» Problem: What lines in the entries hold the string "offers"? List them.

» Stored data:
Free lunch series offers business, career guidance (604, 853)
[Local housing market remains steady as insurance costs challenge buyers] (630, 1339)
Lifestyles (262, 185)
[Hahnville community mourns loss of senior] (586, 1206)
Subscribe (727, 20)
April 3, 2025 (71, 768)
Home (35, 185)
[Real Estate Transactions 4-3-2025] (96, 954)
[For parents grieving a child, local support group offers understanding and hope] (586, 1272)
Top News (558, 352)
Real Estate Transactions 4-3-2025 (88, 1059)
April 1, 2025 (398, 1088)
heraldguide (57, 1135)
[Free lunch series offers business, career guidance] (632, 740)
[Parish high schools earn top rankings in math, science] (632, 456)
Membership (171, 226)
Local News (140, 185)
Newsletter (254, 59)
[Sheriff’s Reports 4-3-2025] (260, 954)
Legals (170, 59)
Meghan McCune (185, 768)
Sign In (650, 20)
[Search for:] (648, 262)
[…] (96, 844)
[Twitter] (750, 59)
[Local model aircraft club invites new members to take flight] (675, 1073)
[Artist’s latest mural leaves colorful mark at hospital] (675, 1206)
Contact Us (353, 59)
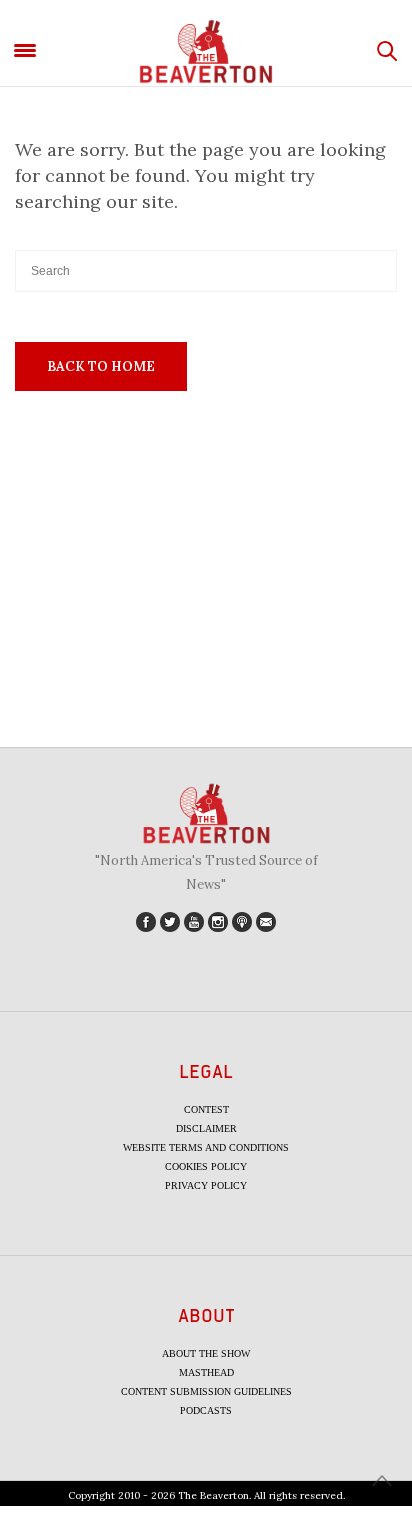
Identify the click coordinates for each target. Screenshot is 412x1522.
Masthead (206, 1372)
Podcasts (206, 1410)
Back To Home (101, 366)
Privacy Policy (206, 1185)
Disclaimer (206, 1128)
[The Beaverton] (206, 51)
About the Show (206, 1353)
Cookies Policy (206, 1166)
==
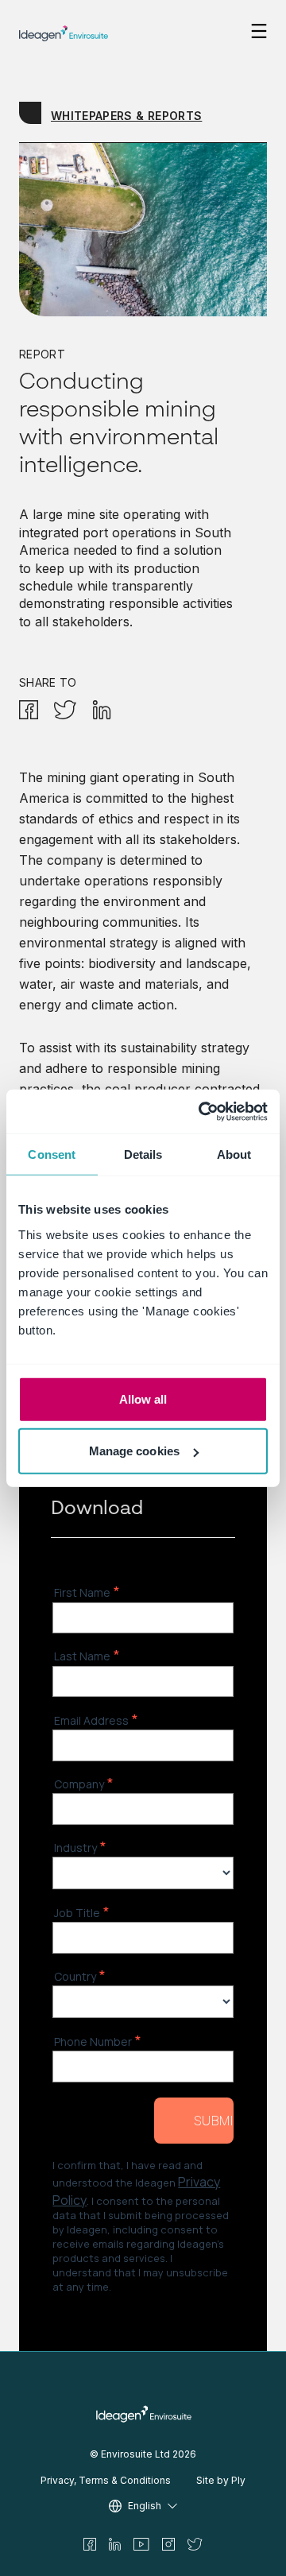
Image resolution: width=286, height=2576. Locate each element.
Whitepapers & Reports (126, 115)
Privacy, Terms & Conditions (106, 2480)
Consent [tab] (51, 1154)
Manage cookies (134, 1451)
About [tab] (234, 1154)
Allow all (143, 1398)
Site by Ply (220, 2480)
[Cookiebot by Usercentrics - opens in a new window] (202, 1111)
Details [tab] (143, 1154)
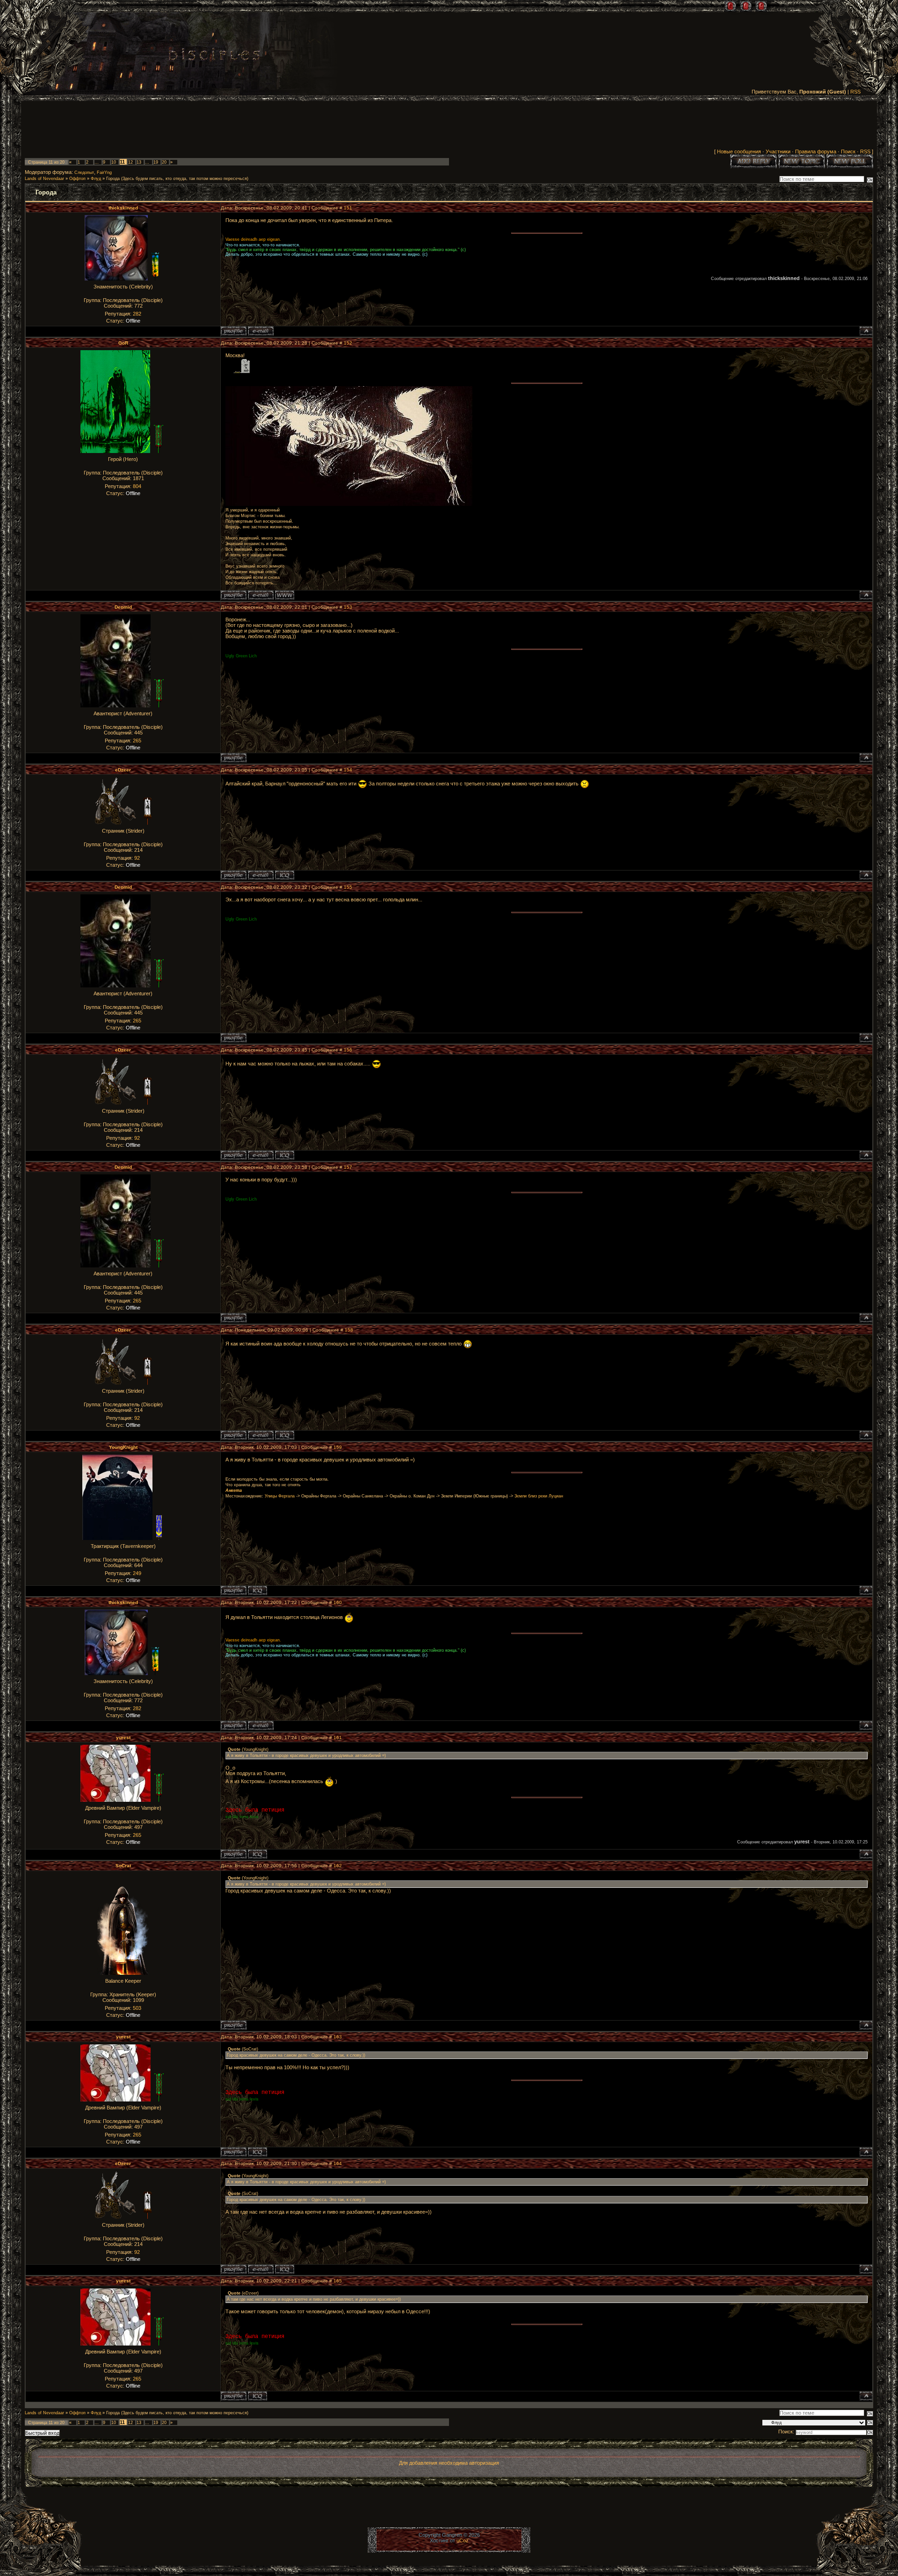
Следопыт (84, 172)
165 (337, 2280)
---
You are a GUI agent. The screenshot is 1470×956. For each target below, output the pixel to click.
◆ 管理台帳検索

» Task answer:
Free lunch series offers business, career guidance (604, 853)
[For parents grieving a child, local support group offers understanding and hope] (586, 1272)
[Free lunch series offers business, career guidance] (632, 740)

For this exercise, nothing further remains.